Bursa’dan Mustafa Şahin: “Van’da Üstad’ın talebelerinden dinlemiştim: ‘Bir gün Norşin Camii’nde namazdan sonra tesbihat yapılırken Üstad’ın arkasında bulunan cemaatten biri 33 defa okunan kelime-i mübarekeleri hızlı okumuş. Üstad geriye dönerek, ‘kardaşım ne dediğini ben anlamıyorum’ diyerek tepki göstermiş. Daha sonra da şu dersi vermiş: “Bu 33 defa okunan kelimeler Allah’ın isimleridir. Sen birisinin ismini yanlış söylesen o kişi sana kızmaz mı? Bu kelimeleri yavaş yavaş, manasını tefekkür ederek söylemek lâzım” demiş. Ben de böyle hızlı çekenleri çok görüyorum. Defalarca bu hatırayı anlatmama rağmen ve ‘tesbihatı yavaş ve manasıyla yapalım’ dememe rağmen bir türlü tesbihattaki hızı düşüremedik. Nereye koşuyoruz? Bu konuda nasıl tahşidat yapabiliriz? Tesbihatı usûlüne uygun şekilde tane tane yapmak için neler yapmalıyız?”

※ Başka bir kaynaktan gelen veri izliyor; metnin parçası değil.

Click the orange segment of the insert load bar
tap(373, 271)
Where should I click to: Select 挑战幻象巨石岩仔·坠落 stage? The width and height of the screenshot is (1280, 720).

Namazı Besleyen Parçacıklar
Doğru söze ne denir? Bir kamburumuz bu bizim! Nereye koşuyoruz da, tesbihatın o canlı kelimelerini atlayıp geçiyoruz?
Onlar kuru kelimeler değil, canlı omurgalardır. Namazı beslerler ve namazdan beslenirler. Cennetin bağ ve bahçelerine, ağaçlarına ve ırmaklarına hayat veren canlı parçacıklarıdır onlar.
Çünkü onlar Allah’ın isimleridir. Her bir kelime-i mübareke ayrı bir zikirdir, ayrı bir ibadettir, ayrı bir candır. Telâffuz hatalarıyla düzgün okuyamaz isek, bu kelimeler veya harfler yarın Cennette boğazımıza dizilir. Sağlayacağı faydayı sağlamaktan aciz kalır. Düşünün ebedî bağınız var, çubukları bakımsız… Bahçeniz var, ağaçları verimsiz… Köşkünüz var; sütunları dayanıksız… Ne yapsanız olmuyor!
Olmuyor; çünkü dünyadan beslendiği kaynaktan böyle kırık dökük gelmiş!